MONDAY, MARCH 3, 2003

A WEEK OF HOWLER HISTORY: For the reasons we stated last week (see THE DAILY HOWLER, 2/26/03), we start a week of HOWLER HISTORY. Democrats need to understand the way their party lost the White House. And all Americans need to know the way their “press corps” actually functions. The month-long frenzy surrounding Naomi Wolf was one of Campaign 2000’s most startling episodes, and it has never been fully explained. We wish there were a way to do this without dragging Wolf back through all the mud. But readers will see who mixed that mud—and readers will see the terrible problem that lies at the heart of our troubled democracy.

Howler history: Spinning Wolf

IN PLAIN SIGHT:
The flap about Wolf began in Time, in an article written by Michael Duffy. Released on October 31, 1999, Duffy’s report was instantly flogged by the press, but the piece had some obvious problems. “GORE’S SECRET GURU,” the headline said, and the article stressed a key theme: Gore was trying to keep Wolf a Big Secret. But how did Time seem to have learned about Wolf? “Wolf has a way of popping up at make-or-break moments for Gore,” Duffy wrote.
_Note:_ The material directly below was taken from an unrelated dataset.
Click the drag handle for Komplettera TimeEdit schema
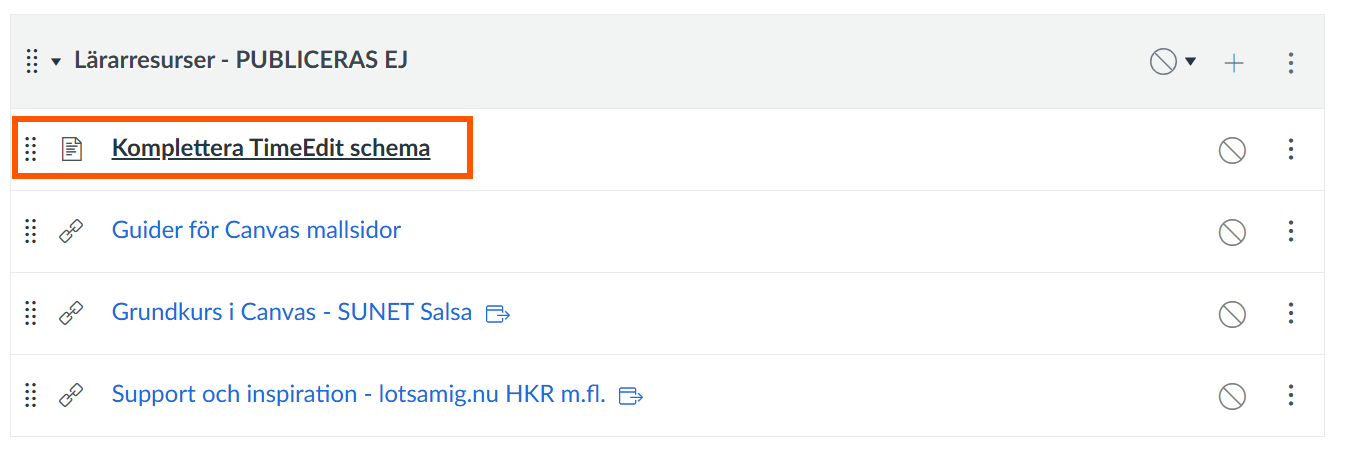The height and width of the screenshot is (451, 1345). click(x=31, y=149)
Indeed, she had spent three days in New Hampshire the previous week, the scribe said, helping Gore prepare for his debate with Bill Bradley. “After [the debate],” Duffy continued, “while Gore spent 90 minutes answering questions from lingering audience members, Wolf sat half a dozen rows back in the auditorium, dressed in black, watching her client intensely.” But if Wolf was sitting up front at this major event, just how intense was the “secrecy” effort? The rest of the press corps knew enough not to ask, and the notion that Wolf was a “secret guru” (a “mad genius,” to quote another of Duffy’s odd phrases) became one of the elements pundits hit hardest as they ginned up their pleasing new scandal. In fact, several scribes called the secrecy factor the most disturbing part of the whole Wolf brouhaha. None of them mentioned how Wolf was “discovered”—sitting up front at a major event. But then, crackpot logic would routinely prevail in the ugly frenzy surrounding Wolf, as your “press corps” showed it was fully prepared to make a joke of your White House election.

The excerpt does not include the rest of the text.